I came across another very good article which examines the new landscape of the hedge fund industry and brings up some pertinent points which both hedge fund managers and investors should be aware of.  The issue is that many of the prime brokerage firms and very large global banks have established administration businesses to cater to the ever growing hedge fund industry.  While this expansion gives managers more choices for administration (and arguably better service as admin and other back office functions, like banking, can be handled by one organization), it does create new risks that both managers and investors should investigate.  This article details some of the issues which should be considered; these issues should probably be talking points between the manager and the administrator during the process of choosing an administrator.   The original article can be found here: www.castlehallalternatives.com.

How will the credit crisis impact the administration industry?

In the past two weeks, Fortis has been rescued not once, but twice.  While hardly at the top of the priority list in times of global economic meltdown, it’s still an interesting question to ask what would have happened to Fortis’ administration business if the bank had ceased operations.

Thinking of a different point, it’s also ironic – and fortuitous – that Lehman was one of the few of the prime brokers which had not decided to create a fund admin sideline to help attract managers to the firm’s PB services.

In this environment, however, both hedge fund managers and investors need to evaluate the stability and viability of fund administration entities.  There is both a possibility of direct bankruptcy and also a risk that a parent entity in financial distress could decide to close a peripheral admin business in short order.
We can immediately think of several issues:

1) If the administrator goes bankrupt, do funds have a contingency plan in place to enable them to continue operations?  Do hedge funds have copies (ideally electronic) of the administrator’s accounting which could be given to a new provider?
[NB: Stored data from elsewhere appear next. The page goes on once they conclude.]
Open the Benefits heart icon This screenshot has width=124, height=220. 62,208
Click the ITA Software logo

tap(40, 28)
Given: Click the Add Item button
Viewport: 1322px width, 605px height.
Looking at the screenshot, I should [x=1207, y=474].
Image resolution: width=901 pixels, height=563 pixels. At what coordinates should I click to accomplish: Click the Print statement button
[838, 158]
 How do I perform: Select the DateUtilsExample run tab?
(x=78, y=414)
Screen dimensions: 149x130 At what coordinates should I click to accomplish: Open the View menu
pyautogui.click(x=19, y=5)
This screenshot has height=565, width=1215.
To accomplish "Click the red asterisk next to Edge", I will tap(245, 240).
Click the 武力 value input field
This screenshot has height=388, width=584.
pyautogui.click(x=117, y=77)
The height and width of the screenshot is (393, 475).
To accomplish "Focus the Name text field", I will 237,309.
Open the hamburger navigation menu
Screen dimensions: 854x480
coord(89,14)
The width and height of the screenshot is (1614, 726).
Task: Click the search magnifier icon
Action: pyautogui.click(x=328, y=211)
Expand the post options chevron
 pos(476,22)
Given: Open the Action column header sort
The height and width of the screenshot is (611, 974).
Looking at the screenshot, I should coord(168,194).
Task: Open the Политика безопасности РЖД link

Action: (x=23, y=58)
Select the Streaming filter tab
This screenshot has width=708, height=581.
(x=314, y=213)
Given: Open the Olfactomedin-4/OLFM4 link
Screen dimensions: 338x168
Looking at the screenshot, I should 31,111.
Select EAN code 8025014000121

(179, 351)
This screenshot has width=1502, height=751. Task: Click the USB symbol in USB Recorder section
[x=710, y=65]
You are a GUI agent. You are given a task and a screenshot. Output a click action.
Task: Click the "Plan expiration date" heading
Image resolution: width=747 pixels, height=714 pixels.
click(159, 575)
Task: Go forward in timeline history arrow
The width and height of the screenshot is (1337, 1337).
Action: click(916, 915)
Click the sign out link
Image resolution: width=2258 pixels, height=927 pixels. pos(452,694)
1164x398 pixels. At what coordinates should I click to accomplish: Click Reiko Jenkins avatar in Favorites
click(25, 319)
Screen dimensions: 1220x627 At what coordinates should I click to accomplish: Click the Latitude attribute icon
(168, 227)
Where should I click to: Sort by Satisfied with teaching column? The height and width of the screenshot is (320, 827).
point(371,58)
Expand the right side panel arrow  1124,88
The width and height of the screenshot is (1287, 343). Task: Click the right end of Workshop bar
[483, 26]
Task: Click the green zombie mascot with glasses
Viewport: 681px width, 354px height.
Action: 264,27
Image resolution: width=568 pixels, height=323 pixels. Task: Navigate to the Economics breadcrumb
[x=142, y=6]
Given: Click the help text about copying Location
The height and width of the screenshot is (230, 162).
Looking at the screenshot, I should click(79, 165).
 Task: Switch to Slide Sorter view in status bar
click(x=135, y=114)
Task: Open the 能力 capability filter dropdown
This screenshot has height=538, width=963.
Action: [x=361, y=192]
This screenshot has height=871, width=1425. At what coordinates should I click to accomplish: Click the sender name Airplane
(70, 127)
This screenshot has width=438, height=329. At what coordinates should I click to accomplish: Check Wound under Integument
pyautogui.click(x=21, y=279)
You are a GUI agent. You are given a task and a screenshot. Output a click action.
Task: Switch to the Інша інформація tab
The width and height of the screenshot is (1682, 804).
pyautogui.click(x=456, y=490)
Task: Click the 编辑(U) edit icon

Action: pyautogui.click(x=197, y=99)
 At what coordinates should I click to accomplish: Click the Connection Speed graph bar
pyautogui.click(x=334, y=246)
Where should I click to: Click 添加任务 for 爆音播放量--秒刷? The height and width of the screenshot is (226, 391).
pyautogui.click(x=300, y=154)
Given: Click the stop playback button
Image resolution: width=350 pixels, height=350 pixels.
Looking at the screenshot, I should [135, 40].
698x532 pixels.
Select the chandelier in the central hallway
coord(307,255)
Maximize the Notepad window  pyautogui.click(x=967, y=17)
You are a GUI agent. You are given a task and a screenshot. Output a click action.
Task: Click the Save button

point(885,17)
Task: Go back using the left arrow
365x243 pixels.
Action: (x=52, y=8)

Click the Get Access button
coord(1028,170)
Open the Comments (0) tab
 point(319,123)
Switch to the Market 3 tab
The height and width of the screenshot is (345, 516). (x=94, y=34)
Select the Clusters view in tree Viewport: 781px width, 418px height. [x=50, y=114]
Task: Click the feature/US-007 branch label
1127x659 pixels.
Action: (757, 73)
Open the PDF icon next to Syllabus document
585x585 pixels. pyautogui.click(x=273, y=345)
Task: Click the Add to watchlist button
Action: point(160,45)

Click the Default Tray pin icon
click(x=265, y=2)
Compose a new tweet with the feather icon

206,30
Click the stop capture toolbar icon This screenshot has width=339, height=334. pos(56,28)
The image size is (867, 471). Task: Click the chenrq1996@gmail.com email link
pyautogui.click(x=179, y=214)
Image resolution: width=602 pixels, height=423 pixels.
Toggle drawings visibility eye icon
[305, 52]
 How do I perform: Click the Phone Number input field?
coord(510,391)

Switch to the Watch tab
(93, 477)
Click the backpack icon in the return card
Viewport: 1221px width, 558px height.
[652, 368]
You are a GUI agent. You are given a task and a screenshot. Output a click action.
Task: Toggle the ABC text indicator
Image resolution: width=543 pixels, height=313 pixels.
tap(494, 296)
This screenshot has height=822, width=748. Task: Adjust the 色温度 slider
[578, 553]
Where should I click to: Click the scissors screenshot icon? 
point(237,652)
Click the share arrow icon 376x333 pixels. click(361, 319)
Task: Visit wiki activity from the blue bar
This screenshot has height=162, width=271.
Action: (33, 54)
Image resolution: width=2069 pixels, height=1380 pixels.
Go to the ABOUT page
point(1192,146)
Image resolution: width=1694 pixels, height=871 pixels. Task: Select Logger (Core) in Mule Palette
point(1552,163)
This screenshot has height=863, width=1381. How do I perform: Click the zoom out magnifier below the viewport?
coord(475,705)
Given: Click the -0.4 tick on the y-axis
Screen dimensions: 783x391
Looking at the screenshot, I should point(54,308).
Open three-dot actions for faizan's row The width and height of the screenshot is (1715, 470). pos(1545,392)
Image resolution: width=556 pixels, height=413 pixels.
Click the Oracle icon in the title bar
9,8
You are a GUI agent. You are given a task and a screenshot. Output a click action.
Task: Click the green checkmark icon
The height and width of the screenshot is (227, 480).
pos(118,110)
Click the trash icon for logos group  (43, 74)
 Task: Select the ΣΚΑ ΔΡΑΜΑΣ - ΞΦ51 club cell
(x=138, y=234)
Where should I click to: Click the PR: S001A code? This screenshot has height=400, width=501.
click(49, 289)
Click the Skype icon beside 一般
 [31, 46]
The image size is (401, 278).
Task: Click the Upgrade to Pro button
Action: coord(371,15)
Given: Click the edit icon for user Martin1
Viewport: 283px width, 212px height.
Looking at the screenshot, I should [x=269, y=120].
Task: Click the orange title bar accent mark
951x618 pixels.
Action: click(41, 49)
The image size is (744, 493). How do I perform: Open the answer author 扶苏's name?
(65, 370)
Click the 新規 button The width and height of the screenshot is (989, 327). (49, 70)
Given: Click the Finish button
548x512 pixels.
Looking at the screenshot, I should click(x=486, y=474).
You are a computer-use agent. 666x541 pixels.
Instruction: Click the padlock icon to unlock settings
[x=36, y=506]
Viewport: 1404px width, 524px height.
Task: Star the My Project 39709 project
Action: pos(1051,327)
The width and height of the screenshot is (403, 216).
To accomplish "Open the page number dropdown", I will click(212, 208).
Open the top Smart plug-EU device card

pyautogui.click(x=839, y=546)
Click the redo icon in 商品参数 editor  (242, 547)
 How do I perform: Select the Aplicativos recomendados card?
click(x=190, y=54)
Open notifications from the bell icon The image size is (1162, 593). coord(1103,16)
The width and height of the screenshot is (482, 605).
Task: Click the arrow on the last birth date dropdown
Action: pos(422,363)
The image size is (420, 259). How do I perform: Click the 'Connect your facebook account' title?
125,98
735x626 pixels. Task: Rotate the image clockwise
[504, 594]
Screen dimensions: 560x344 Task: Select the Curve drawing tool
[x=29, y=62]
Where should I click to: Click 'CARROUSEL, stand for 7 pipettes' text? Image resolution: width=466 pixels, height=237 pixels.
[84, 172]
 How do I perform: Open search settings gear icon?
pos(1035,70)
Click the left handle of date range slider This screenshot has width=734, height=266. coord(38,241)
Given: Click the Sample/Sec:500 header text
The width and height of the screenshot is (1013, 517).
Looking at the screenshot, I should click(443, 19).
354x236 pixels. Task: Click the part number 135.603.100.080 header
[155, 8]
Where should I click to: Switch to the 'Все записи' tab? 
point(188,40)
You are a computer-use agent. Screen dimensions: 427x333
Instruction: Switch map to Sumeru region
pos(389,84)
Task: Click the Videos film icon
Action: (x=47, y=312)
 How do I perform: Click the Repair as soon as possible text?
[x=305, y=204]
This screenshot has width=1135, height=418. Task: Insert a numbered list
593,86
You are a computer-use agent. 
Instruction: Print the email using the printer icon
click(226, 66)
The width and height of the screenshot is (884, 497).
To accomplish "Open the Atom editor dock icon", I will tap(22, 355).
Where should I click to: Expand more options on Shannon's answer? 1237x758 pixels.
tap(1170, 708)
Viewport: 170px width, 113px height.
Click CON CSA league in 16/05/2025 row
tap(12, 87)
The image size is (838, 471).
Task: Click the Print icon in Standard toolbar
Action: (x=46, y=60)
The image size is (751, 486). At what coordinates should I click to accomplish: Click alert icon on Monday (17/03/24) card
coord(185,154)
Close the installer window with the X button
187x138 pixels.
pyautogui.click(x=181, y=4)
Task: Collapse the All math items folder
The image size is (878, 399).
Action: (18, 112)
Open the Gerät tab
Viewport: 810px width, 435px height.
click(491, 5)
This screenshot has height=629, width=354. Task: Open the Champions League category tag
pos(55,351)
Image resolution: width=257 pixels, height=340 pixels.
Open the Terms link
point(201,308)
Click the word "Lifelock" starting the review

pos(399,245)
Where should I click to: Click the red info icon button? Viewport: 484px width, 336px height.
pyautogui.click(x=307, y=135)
While audit firms in the US may not agree with us (they tend to audit the manager’s accounting and largely ignore the admin), the offshore administrator’s accounting forms the official books and records of a hedge fund.  If the administrator is no longer in business, does the fund have a contingency plan to recover those records so that the next NAV can be struck on a timely basis?

2) Administrators usually control cash movements for subscriptions, redemptions and fund expense payments.

Do these cash movements pass through a cash account within the administrator?  This would, of course, expose a fund to loss if cash is sitting in an account at the time of bankruptcy.

More discreetly, does the administrator use some form of commingled Escrow account to receive incoming subscriptions and perhaps hold cash until anti money laundering procedures have been completed?  Are hedge funds sure that these assets are properly segregated and controlled?

Separately, if the administrator is the only one with signing authority over the offshore bank account, can the manager withdraw any residual cash and process new redemption and expense payments if the signatories are no longer available?

3) If administrators complete anti money laundering and know your customer checks, does the hedge fund have access to these records to prove that AML has been performed in the event that the admin is bankrupt?

4) Does the hedge fund have access to the full shareholder’s register / list of partners capital accounts to identify all investor balances in the event that the administrator is bankrupt?

More generally, it’s worth noting that many administration companies are small, independent firms which may not be well capitalized.  In an environment which sees a sharp fall in hedge fund assets through both negative performance and net redemptions, administrators’ fees will also fall. Administrator financial viability is, therefore, a real issue for both managers and investors as we navigate the coming year.